## ASSIGNMENT
Copy the lines below verbatim, beginning with the line containing "pixels, height=1344 pixels." and ending with the line containing "center [598, 356].", both included.

★ ★ ★

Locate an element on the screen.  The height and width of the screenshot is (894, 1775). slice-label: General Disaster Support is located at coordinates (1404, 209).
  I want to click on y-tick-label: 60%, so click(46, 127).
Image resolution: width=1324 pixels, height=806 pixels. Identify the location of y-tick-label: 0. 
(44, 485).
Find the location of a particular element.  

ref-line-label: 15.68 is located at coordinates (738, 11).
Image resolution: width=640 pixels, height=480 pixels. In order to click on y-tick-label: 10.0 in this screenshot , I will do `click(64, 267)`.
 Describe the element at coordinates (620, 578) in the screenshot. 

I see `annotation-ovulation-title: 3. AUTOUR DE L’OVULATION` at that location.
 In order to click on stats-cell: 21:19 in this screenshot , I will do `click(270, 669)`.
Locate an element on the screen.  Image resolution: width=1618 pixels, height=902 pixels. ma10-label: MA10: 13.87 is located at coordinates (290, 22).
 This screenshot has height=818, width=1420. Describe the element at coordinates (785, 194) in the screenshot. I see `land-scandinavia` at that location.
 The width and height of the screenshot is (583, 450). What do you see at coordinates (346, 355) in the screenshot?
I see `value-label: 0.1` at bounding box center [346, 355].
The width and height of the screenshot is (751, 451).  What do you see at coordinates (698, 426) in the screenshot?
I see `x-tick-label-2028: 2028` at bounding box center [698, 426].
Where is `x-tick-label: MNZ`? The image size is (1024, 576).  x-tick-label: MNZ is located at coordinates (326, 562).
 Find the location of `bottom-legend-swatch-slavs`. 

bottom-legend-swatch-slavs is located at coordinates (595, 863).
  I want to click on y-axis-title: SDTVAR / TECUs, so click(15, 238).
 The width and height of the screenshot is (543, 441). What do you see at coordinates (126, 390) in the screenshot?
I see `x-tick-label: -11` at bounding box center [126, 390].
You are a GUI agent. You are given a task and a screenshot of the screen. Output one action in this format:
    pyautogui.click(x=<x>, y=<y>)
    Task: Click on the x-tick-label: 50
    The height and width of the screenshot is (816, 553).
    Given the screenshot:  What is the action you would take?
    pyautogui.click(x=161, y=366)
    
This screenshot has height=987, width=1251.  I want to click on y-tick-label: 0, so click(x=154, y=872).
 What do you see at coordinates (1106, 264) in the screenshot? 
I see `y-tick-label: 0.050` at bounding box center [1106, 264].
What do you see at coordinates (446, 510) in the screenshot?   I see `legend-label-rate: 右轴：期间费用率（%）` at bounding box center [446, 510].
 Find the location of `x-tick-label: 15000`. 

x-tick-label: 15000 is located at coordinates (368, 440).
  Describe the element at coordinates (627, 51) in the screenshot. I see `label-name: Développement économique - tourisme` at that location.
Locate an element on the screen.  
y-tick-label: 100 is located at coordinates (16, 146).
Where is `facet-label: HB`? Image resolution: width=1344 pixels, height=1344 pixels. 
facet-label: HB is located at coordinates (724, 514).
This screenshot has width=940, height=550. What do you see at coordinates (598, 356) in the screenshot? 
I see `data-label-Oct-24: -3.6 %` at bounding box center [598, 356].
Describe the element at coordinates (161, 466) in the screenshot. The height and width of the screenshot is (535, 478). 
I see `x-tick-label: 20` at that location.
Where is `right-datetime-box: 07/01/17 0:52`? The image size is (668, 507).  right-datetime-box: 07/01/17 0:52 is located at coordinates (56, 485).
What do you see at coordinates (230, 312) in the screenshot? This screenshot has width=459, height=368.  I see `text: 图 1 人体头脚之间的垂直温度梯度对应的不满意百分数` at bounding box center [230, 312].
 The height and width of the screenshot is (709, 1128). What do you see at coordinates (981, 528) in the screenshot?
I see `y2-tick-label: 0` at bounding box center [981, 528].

★ ★ ★

## REPLY
Where is `facet-label: HB`? Image resolution: width=1344 pixels, height=1344 pixels. 
facet-label: HB is located at coordinates (724, 514).
This screenshot has width=940, height=550. What do you see at coordinates (598, 356) in the screenshot? 
I see `data-label-Oct-24: -3.6 %` at bounding box center [598, 356].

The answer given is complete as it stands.